Consumer spending on apps and games hit $150 billion in 2024 (+13% YoY) — the first time the market has crossed that line, per Sensor Tower. Engagement kept climbing too, but more slowly than before:
| Metric (2024) | Value | YoY change |
|---|---|---|
| Consumer spend (IAP, iOS + Google Play) | $150B | +13% |
| — Gaming spend | $81B | +4% |
| — Non-gaming spend | — | +23% |
| Time spent in apps | 4.2T hours (~3.5 hrs/day/user) | +5.8% |
| Downloads | ~136B | Roughly flat |
| — Gaming downloads | 49.6B | −6% |
Is mobile gaming recovering in 2025?
Modestly. Gaming spend grew 4% to $81 billion — a genuine turnaround after two consecutive years of decline, but a fraction of non-gaming’s 23% growth. And it came despite gaming downloads falling 6% to 49.6 billion.
In other words, games are extracting more revenue from a shrinking install base, which is exactly what you’d expect as the category leans harder into live-ops, hybrid monetization, and retention of high-value players rather than chasing new installs.
Why is non-gaming the real growth engine?
Non-gaming consumer spend grew 23% year over year — roughly six times faster than gaming. Subscription-driven categories (productivity, health and fitness, AI tools, entertainment) are pulling an increasing share of consumer wallets.
For a subscription app, the implication is competitive: the categories you operate in are where the spending growth is concentrated, which means more advertiser demand, more auction pressure, and a higher bar on creative and monetization to win a share of that growth profitably.
What does flat downloads but rising spend mean for user acquisition?
It’s the most important signal in the report. When the market grows revenue 13% while downloads stay flat, growth is coming from monetization and retention, not acquisition. Practically, that reframes where the leverage is for most apps in 2026:
- LTV and retention beat raw install volume. In a flat-download market, the apps that win are the ones extracting more revenue per user — better onboarding, paywall, and re-engagement — not the ones buying the most installs.

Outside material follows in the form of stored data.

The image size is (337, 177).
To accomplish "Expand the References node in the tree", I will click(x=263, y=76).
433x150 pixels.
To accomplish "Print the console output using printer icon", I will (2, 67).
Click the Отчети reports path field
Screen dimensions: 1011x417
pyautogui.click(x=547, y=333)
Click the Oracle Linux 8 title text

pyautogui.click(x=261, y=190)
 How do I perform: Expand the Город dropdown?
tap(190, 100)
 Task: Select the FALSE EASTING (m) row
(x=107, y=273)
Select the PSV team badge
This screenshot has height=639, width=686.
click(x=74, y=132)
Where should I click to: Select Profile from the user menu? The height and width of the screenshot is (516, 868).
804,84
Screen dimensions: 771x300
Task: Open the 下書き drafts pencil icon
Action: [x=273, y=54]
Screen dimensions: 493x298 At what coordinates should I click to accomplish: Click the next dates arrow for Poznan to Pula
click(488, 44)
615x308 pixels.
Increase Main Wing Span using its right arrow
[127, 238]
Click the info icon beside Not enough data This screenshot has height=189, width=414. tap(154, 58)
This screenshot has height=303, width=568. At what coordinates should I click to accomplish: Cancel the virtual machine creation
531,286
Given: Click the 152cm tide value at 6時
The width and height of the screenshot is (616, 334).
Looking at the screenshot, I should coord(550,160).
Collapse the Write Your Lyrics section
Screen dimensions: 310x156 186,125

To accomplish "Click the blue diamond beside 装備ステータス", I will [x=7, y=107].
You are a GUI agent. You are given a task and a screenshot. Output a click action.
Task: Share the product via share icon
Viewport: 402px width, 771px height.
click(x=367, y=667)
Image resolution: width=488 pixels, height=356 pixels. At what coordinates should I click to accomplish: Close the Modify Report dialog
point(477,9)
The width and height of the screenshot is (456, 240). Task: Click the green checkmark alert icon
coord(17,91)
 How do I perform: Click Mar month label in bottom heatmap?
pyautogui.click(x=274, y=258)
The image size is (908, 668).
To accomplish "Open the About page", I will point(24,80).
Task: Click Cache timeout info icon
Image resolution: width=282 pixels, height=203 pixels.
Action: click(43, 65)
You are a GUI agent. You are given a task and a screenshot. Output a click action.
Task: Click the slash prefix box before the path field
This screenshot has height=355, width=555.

- Remarketing earns its budget. A flat acquisition pool makes re-engaging existing users disproportionately valuable, which is consistent with the industry-wide shift of spend toward remarketing.
- Creative differentiation is the UA lever. When you can’t grow the install base cheaply, lowering CPI through stronger creative — not just bidding harder — is how acquisition stays profitable.
Frequently Asked Questions
How much did consumers spend on mobile apps in 2024?
Global in-app purchase revenue across iOS and Google Play reached $150 billion in 2024, up 13% year over year and a record high, per Sensor Tower’s State of Mobile 2025.
Did mobile gaming revenue grow in 2024?
Yes — gaming spend grew 4% to $81 billion, recovering after two consecutive years of decline, though gaming downloads fell 6% to 49.6 billion.
Is gaming or non-gaming growing faster?
Non-gaming. Non-gaming consumer spend grew 23% year over year versus 4% for gaming — roughly six times faster.
Are app downloads still growing?
No. Total downloads were roughly flat at about 136 billion in 2024, which means revenue growth is coming from better monetization of existing users rather than new installs.